Я посмотрела прямо на него, затем отвела взгляд. Он знал, что я говорила всерьез. К тому же что-то подсказывало мне: для него со мной было покончено. Со мной, с мамой, с Тео. Заполучить флешку и вычеркнуть меня из своей жизни для него означало одним выстрелом убить двух зайцев. Конечно, он согласится.
– Достань мне флешку, – он наклонился ближе и прижался щекой к моей щеке, – и ты получишь будущее с Теодором.
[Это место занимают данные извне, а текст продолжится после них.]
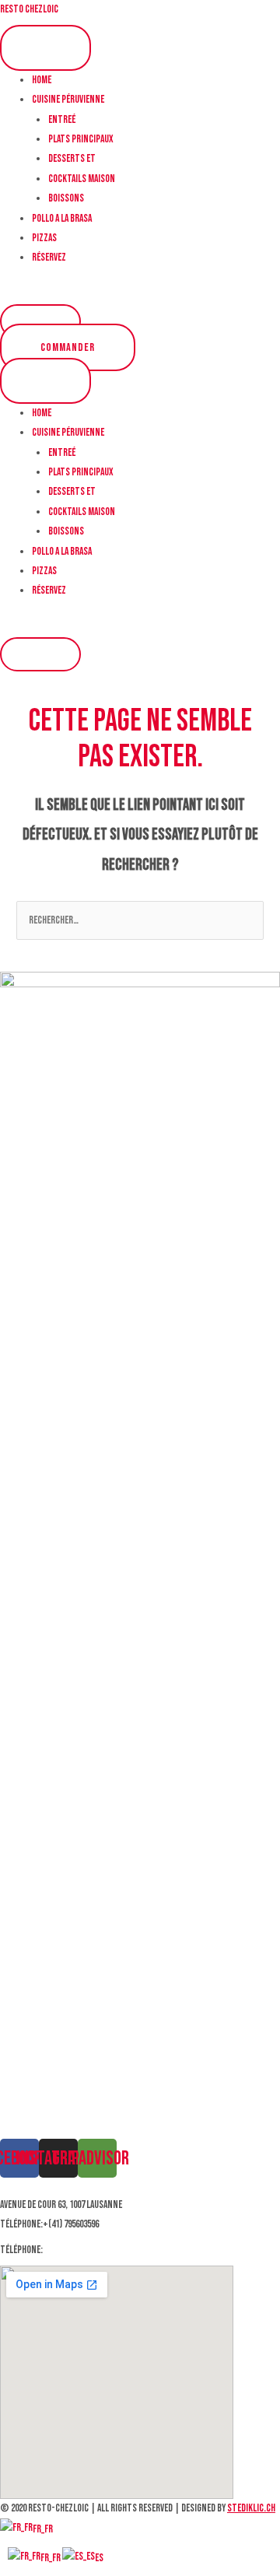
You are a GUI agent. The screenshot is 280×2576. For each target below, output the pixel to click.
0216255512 (63, 2250)
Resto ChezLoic (29, 9)
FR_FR (43, 2529)
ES (99, 2558)
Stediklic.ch (251, 2508)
– А ты держи своих любовниц в тени, где и подобает прятать грехи, – напомнила ему я.
На этот раз я взяла его за запястье. Я не могла обхватить пальцами его холодную, словно чешуя мертвой змеи, кожу, но теперь я задела его за живое. Было видно по его напряженной челюсти.
– Истинная Ван Дер Зи, – пробормотал он и оттолкнул меня, как бродячую кошку в проливной дождь.
В этот момент я была девчонкой, которая, не моргая, смотрела на умирающего пса.
В этот миг я была безжалостна.
В этот миг я была Ван Дер Зи, которой и не думала стать.
Я ненавидела этого человека. Но этот человек ненавидел Джордана гораздо сильнее, чем боялся его.
* * *
Живот заурчал в восемнадцатый раз за это утро, да так громко, что звук можно было расслышать за шумом тихоокеанских волн.
– Боже, Гиджет, ну что за хрень? Съешь чертов энергетический батончик.
Бэйн порылся в сумке и с хмурым видом бросил мне протеиновый батончик. Мрачное выражение его лица ни на миг не оттаяло, когда я подошла к нему, засунула батончик обратно ему в рюкзак, а затем, обув шлепанцы, водрузила доску на голову и понесла ее дальше к набережной. Я отказалась есть не ему назло. Я просто не могла есть. Тошнота изводила желудок, заставляя кислоту кружить на языке. Мне было дурно с того момента, как я сказала отцу, что достану для него ту флешку, хрен знает с каким содержимым. И мне было дурно не только физически, но и душевно. Я не понимала наверняка, какие чувства испытывала к Тренту, но была уверена, что никто на свете не заслуживал того, что я намеревалась ему устроить.
Бэйн поднял с песка свой радиоприемник, из динамиков которого гремела «Pacific Coast Highway» от Kavinsky. Он забрал у меня доску и, взяв ее под мышку, понес вместе со своей на набережную. Я шла за ним на ослабших ногах, все еще чувствуя в горле горький вкус желчи. Когда мы вышли на пешеходную дорожку, он поздоровался с бездомными, которые жили в самодельных картонных домиках на травянистых холмах возле магазинов. Он знал всех на этом пляже. Каждого несостоявшегося музыканта, который совал людям в руки свои компакт-диски, каждого продавца в каждом магазинчике с дурью, велосипедами и снаряжением для серфинга. Когда мы подошли к моей машине, Бэйн так и стоял босиком и без рубашки. Один весьма не тайный благотворитель оплатил мой счет в мастерской, и мне наконец-то отдали мою «Ауди» с новым цилиндром и всем прочим. Бэйн развернулся кругом и, прижавшись спиной к пассажирской двери, скрестил руки на груди, как разозленный дракон. Он окинул меня апатичным, полным равнодушия взглядом своих нефритово-зеленых глаз, склонив голову набок, будто я была странным мистическим существом, которое он не мог понять.